**STATED PROBLEM A:**
In the rows below, turn everything from the line containing "Website (169, 869)" down to the line containing "SEO Website-Check (309, 2395)" into a numbered list, leaving out any blank lines.

BEGIN GIVEN PASSAGE

Elizabethans didn't watch Shakespeare from red, cinema-style flip-back seats. Odessans do. "Folks here expect comfort. They wouldn't stand for three hours – not even for the President," says Anthony Ridley, the Globe's Artistic Director. The roof (painted sky-blue inside) is a concession to the climate – stage make-up and theatre goers would melt in the Texas sun. "We'd prefer thatch but it would burn," says Ridley, pointing to his parched rose garden.

Grafted alongside the Globe is a full-size, air-conditioned replica of Anne Hathaway's cottage complete with two fitted kitchens, one of which can be reached by a lift. Built in 1988, the cottage acts as a library, meeting place and costume shop.

"I fell in love with the cottage on a trip to Stratford-upon-Avon. I returned on reconnaissance but nobody would tell me about the cottage's dimensions and construction," grumbles Bill Rochester, a local entrepreneur and arts patron. "So I took a bunch of photos and bought little models. We based our plans on them," he says.

Nationalist snobs and Shakespeare purists may sniff at the Globe of the Great Southwest, but its boards were being trod 30 years before Sam Wanamaker broke ground on South Bank. And, due to its inauthentic roof, it enjoys superior acoustics. Hathaway's Texan hideaway can be forgiven as a kitschy crime of passion.

"We no longer claim to be an authentic replica of Shakespeare's Globe," explains Ridley, who was imported from New York City with his wife, Kathryn Graybill, and charged with turning the Globe around. Along with the health of its founder, Marjorie Morris, and the fortunes of oil-dependent Odessa, the theatre had declined. "When we arrived, the Globe was run down. Most productions were poor and audiences had drifted away," says Ridley, who hasn't had a decent cappuccino for 18 months. Graybill is more direct: "Without Mrs Morris there would be no Globe. Without oil there would be no Odessa. Without either, the Globe almost closed."

With no new boom in sight, Odessans are weaning themselves off oil. Many view the Globe as a symbol of the city's nascent economic diversification. Consequently, arts funding is finding its way here. Ridley and Graybill plan to woo professional players and bigger audiences back to the Globe, which is currently a home for community theatre. Community theatre is a great thing, but the trouble is, no one travels to see it. Ridley, who first visited the Globe as an actor in 1980, has big plans: "I didn't move here just to run a community theatre. In 1968, the Globe ran the first professional Shakespeare festival in Texas. We're re-launching it this year."

END GIVEN PASSAGE
BEGIN RECORD EXCERPTS

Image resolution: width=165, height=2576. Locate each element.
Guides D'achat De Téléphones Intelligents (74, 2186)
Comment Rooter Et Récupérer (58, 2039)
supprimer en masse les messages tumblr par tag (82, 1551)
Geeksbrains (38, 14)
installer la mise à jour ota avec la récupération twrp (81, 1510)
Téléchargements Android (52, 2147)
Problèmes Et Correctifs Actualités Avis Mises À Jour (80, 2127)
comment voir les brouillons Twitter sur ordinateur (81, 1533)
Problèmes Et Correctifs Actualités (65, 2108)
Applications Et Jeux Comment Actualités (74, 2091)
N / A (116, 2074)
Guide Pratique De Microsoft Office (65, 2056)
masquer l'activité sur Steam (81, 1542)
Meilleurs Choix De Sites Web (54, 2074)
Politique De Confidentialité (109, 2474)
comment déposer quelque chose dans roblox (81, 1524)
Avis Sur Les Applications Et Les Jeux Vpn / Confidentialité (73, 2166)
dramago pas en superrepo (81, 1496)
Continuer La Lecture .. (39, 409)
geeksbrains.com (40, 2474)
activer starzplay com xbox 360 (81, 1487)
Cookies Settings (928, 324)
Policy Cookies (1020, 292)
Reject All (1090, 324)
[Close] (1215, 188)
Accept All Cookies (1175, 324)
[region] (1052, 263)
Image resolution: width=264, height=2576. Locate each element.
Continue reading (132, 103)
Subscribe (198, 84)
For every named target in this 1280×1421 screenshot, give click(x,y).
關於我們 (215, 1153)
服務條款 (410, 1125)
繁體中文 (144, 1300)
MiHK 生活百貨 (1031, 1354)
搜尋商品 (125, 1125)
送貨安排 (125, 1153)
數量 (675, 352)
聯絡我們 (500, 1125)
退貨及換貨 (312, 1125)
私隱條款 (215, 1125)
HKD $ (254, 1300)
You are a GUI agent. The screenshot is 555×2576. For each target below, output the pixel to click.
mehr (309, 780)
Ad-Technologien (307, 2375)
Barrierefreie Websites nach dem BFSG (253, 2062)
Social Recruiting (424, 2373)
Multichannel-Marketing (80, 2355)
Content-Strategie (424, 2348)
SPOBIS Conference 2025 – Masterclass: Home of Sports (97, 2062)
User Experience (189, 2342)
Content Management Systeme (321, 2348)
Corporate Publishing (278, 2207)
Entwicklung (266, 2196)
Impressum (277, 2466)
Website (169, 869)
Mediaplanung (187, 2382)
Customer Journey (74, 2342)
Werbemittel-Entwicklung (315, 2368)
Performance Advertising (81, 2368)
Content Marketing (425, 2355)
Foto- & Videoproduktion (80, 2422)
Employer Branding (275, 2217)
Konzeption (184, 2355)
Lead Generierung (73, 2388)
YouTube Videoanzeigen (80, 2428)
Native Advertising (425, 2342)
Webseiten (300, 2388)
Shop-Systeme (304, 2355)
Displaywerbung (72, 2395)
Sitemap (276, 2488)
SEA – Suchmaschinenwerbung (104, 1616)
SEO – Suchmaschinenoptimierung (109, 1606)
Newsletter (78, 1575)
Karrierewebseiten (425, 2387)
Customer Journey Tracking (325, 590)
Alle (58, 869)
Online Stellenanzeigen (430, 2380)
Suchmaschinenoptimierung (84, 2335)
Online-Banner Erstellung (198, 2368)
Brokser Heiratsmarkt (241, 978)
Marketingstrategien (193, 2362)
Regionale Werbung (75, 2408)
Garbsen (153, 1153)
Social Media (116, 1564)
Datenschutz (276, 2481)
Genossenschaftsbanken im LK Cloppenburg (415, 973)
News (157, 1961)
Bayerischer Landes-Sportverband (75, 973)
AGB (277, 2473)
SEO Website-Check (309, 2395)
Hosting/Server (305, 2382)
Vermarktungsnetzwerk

END RECORD EXCERPTS

**STATED PROBLEM B:**
Using the piece about the Globe in Odessa above, answer each question on its own line:
(i) In what year was the cottage built?
(ii) In what year did Ridley first visit the Globe as an actor?
(iii) For how many months has Ridley gone without a decent cappuccino?

**COMPLETE OUTPUT A:**
1. Website (169, 869)
2. Mediaplanung (187, 2382)
3. Customer Journey (74, 2342)
4. Werbemittel-Entwicklung (315, 2368)
5. Performance Advertising (81, 2368)
6. Content Marketing (425, 2355)
7. Foto- & Videoproduktion (80, 2422)
8. Employer Branding (275, 2217)
9. Konzeption (184, 2355)
10. Lead Generierung (73, 2388)
11. YouTube Videoanzeigen (80, 2428)
12. Native Advertising (425, 2342)
13. Webseiten (300, 2388)
14. Shop-Systeme (304, 2355)
15. Displaywerbung (72, 2395)
16. Sitemap (276, 2488)
17. SEA – Suchmaschinenwerbung (104, 1616)
18. SEO – Suchmaschinenoptimierung (109, 1606)
19. Newsletter (78, 1575)
20. Karrierewebseiten (425, 2387)
21. Customer Journey Tracking (325, 590)
22. Alle (58, 869)
23. Online Stellenanzeigen (430, 2380)
24. Suchmaschinenoptimierung (84, 2335)
25. Online-Banner Erstellung (198, 2368)
26. Brokser Heiratsmarkt (241, 978)
27. Marketingstrategien (193, 2362)
28. Regionale Werbung (75, 2408)
29. Garbsen (153, 1153)
30. Social Media (116, 1564)
31. Datenschutz (276, 2481)
32. Genossenschaftsbanken im LK Cloppenburg (415, 973)
33. News (157, 1961)
34. Bayerischer Landes-Sportverband (75, 973)
35. AGB (277, 2473)
36. SEO Website-Check (309, 2395)

**COMPLETE OUTPUT B:**
(i) 1988
(ii) 1980
(iii) 18 months